Candy Corn Sugar Cookies



  • 3/4 cup unsalted butter (at room temperature)
  • 3/4 cup sugar
  • 1 egg (at room temperature)
  • 2 teaspoons pure vanilla extract
  • 2 1/4 cups all purpose flour
  • 1/2 teaspoon baking powder
  • Yellow and orange food coloring


  1. 1) In a stand alone mixer or with a hand mixer, beat the butter until smooth and creamy, about 1 minute. Add the sugar and beat for about 3-4 minutes until light and fluffy. Add the egg and vanilla and beat for 2 minutes. Scrape down sides as needed.
  2. 2) In a separate bowl whisk the flour and the baking powder. Add half the flour to the butter mixture and mix until just combined. Add the rest of the flour and mix. If dough seems too sticky to handle or roll out, add 1 tablespoon more of flour at a time until it’s smooth and easy to handle.
  3. 3) Divide the dough into 3 equal parts. Leave the first section of dough as is. Add a few drops of yellow food coloring to the second section of dough, and using a mixer or your hands, mix until you reach the color you want. Add orange food coloring to the third section of dough and mix.
  4. 4) Line a loaf pan with plastic wrap and press the white section of dough into the bottom of the pan. Use your hands to press down firmly, including the edges. Sometimes I use a piece of folded parchment paper to help smooth out the dough. Add the orange layer on top and press down until smooth. And finally add the yellow layer on top. Cover and chill dough in the fridge for 1-2 hours, or up to 2 days.
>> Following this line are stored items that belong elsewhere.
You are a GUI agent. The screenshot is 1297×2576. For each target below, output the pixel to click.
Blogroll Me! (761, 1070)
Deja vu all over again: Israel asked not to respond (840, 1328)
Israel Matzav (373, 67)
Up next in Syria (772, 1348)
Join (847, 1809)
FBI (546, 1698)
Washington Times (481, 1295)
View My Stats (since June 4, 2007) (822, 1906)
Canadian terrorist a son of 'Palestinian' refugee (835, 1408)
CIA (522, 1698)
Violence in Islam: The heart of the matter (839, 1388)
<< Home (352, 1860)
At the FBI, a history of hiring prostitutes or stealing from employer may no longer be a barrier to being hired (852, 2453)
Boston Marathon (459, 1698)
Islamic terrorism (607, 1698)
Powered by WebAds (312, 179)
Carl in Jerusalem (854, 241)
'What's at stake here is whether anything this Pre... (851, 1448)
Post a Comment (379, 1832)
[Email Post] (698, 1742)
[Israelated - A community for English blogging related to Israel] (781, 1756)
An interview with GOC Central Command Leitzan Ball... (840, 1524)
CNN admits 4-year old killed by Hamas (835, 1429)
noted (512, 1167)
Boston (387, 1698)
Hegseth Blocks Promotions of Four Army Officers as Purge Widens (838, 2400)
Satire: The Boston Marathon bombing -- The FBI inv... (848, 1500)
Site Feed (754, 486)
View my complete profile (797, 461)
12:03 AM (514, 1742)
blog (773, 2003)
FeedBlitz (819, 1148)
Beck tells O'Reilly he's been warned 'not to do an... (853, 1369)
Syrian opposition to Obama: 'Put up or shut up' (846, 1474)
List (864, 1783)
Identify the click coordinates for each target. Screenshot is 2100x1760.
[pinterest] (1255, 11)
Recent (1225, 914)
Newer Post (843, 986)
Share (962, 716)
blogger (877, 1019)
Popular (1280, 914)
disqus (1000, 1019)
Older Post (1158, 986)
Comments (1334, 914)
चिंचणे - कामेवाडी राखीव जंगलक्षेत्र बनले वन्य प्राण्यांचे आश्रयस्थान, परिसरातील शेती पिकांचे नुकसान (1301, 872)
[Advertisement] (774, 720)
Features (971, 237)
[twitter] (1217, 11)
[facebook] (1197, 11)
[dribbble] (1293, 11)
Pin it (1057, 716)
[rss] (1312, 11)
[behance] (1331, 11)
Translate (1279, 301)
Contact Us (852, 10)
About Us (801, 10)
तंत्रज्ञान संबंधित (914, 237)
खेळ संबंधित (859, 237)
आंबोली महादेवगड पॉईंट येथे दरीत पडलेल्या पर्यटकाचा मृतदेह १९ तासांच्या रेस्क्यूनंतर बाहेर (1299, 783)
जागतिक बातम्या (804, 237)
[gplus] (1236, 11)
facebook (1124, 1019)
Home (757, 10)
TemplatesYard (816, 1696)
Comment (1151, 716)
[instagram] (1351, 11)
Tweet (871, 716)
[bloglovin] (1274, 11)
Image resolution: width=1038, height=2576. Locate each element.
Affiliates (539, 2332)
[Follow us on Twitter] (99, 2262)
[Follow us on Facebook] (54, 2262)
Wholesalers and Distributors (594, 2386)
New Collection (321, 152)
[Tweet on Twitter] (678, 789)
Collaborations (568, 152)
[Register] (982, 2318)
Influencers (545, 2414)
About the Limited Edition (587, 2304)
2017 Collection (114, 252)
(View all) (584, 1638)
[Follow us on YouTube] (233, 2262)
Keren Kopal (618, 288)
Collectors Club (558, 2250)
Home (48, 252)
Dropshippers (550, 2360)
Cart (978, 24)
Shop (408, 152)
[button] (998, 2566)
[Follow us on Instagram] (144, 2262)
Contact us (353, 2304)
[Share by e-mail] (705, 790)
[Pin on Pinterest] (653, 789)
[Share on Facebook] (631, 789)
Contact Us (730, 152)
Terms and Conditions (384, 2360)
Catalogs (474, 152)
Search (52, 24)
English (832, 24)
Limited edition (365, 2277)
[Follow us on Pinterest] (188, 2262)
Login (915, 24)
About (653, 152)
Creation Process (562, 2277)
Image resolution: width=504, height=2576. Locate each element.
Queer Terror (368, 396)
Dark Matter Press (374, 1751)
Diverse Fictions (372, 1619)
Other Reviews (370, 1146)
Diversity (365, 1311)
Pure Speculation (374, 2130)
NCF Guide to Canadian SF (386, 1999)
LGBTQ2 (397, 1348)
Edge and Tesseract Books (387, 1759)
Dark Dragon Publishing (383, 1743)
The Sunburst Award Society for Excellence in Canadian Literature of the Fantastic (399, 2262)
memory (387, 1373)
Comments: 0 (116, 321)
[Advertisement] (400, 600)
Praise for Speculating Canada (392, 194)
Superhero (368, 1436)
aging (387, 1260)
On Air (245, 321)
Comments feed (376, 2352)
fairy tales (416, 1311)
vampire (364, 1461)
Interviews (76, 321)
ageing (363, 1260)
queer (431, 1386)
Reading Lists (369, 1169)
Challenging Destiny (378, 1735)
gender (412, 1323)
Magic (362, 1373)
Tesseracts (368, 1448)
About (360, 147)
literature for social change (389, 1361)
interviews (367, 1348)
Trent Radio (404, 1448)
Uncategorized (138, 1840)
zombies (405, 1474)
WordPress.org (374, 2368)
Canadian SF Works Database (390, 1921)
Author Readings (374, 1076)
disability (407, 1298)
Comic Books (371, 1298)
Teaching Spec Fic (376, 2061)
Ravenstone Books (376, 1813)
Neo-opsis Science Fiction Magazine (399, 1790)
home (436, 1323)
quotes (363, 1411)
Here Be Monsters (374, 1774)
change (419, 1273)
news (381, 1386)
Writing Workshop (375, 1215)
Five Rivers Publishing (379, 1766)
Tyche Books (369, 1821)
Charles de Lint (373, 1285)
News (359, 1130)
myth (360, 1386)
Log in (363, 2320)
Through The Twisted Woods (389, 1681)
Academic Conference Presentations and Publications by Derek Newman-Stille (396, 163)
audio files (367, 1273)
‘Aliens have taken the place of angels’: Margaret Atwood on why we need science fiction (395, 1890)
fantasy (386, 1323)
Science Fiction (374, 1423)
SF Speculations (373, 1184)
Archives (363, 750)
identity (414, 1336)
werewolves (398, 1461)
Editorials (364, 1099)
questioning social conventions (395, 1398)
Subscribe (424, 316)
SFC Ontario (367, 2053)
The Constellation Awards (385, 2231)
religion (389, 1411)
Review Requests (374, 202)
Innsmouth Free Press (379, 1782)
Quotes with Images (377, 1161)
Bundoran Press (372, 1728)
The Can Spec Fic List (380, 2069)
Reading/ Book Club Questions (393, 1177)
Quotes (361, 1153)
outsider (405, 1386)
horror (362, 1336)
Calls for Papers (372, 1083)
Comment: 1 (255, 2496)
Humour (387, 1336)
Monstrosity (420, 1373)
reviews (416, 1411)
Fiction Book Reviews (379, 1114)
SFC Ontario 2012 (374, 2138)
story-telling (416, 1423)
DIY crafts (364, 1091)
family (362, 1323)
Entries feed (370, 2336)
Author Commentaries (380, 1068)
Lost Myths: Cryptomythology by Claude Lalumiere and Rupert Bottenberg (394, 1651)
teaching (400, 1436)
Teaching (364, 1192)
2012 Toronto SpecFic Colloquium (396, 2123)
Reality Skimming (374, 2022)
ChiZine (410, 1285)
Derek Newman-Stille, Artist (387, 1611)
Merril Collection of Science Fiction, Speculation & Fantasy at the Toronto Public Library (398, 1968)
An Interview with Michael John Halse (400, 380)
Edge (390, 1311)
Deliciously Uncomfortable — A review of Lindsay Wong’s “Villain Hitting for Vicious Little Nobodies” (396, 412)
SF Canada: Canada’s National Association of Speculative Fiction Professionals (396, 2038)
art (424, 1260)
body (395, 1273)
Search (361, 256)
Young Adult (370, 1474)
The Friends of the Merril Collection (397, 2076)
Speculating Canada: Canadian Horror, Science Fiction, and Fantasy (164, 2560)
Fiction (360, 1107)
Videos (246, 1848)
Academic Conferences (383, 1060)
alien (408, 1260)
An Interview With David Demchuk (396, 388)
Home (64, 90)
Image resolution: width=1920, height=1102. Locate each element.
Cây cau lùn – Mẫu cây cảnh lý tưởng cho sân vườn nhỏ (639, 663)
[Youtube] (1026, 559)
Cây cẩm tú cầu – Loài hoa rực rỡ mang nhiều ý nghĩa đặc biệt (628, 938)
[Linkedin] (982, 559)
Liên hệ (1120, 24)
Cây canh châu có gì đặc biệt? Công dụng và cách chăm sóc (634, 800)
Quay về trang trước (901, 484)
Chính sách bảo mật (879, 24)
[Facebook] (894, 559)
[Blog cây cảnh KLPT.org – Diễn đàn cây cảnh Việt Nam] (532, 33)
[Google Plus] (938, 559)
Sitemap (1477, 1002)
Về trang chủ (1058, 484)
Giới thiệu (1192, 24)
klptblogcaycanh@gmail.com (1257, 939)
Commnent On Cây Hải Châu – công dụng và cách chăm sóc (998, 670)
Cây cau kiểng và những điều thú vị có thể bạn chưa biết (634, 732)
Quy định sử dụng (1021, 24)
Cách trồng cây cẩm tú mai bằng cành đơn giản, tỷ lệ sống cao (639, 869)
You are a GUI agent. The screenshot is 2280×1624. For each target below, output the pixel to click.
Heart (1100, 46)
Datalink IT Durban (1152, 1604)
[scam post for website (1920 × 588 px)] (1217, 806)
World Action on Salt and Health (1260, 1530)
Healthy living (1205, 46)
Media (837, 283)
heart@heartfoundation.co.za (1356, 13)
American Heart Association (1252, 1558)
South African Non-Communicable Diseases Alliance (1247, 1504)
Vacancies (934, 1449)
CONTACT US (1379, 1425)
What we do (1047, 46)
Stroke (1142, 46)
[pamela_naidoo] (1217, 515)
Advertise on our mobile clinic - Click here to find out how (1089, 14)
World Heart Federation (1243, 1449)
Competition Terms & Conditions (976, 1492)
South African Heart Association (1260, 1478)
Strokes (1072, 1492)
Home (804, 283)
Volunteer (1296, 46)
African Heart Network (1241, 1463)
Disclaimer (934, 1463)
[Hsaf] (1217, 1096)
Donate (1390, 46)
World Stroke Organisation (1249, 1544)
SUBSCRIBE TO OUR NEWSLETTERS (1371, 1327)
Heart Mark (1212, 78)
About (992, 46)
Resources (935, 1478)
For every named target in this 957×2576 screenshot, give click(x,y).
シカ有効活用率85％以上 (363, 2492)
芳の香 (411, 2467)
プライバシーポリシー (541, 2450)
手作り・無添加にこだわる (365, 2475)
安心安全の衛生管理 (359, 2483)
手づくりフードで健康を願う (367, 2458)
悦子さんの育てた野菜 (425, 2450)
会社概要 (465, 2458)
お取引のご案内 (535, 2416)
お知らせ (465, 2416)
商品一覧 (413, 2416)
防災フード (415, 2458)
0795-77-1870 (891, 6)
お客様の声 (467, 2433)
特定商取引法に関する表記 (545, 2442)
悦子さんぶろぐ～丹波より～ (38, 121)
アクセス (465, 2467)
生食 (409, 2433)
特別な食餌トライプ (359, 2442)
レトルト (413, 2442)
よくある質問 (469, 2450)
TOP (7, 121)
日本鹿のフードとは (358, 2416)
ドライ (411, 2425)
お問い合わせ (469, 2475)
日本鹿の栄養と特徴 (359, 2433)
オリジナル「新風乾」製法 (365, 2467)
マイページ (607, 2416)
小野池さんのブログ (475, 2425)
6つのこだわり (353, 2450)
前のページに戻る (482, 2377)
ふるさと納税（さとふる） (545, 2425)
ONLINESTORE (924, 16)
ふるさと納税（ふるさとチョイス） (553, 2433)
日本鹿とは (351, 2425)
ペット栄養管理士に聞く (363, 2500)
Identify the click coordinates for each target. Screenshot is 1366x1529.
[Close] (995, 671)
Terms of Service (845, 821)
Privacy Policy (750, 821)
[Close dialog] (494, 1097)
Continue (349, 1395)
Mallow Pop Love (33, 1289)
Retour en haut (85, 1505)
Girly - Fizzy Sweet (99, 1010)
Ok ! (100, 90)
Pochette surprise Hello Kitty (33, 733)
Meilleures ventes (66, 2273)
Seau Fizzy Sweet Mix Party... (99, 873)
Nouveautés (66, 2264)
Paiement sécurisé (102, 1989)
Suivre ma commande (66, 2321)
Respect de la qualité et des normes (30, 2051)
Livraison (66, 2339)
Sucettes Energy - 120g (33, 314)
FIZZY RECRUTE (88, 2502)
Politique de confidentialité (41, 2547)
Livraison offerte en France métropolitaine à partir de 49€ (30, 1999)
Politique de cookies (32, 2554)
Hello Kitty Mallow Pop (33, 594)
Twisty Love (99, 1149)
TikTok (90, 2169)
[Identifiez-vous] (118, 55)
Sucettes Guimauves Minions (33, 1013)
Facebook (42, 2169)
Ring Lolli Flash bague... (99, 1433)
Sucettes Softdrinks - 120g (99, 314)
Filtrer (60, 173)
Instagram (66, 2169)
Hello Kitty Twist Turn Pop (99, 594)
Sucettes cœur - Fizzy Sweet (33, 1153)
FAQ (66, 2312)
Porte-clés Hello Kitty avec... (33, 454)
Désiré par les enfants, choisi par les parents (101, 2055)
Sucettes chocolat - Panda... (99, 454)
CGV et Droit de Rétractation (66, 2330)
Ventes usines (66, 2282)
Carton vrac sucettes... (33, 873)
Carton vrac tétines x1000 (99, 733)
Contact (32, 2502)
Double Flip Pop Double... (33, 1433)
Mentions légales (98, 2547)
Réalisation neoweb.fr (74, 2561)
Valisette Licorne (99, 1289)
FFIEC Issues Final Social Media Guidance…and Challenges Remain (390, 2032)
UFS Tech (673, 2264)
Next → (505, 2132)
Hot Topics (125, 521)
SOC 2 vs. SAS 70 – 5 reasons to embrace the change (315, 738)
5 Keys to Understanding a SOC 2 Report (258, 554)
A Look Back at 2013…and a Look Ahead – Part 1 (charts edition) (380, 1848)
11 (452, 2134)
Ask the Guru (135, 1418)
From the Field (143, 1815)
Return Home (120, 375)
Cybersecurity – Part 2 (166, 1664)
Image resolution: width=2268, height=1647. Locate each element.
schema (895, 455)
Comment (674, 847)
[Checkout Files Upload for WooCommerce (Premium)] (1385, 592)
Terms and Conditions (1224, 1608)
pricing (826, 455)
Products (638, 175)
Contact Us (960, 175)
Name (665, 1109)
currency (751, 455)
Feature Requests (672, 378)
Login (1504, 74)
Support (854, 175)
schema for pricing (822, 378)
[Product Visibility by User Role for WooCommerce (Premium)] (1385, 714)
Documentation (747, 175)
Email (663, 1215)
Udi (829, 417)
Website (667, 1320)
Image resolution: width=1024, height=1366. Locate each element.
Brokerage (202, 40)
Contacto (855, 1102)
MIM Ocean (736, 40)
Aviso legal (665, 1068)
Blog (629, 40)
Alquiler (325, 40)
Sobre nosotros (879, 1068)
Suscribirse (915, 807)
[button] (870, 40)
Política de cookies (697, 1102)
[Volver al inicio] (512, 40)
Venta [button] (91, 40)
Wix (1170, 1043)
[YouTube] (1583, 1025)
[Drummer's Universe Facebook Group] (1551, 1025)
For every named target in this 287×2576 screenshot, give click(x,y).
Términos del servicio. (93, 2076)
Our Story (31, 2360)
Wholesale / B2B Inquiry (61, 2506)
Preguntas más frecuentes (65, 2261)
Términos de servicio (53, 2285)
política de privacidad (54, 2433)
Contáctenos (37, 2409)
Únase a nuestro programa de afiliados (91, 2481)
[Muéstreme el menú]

  5. 5) When you’re ready to bake, preheat the oven to 350 degrees. Remove the dough from fridge and using the plastic wrap take dough out of the pan and unwrap. Slice dough into 1/4 in slices. I also like to trim a small amount off the top of the yellow layer to make it nice and smooth. Cut each slice into triangles, and place on a parchment lined baking sheet. Bake for 5-7 minutes, let cookies cool, and serve!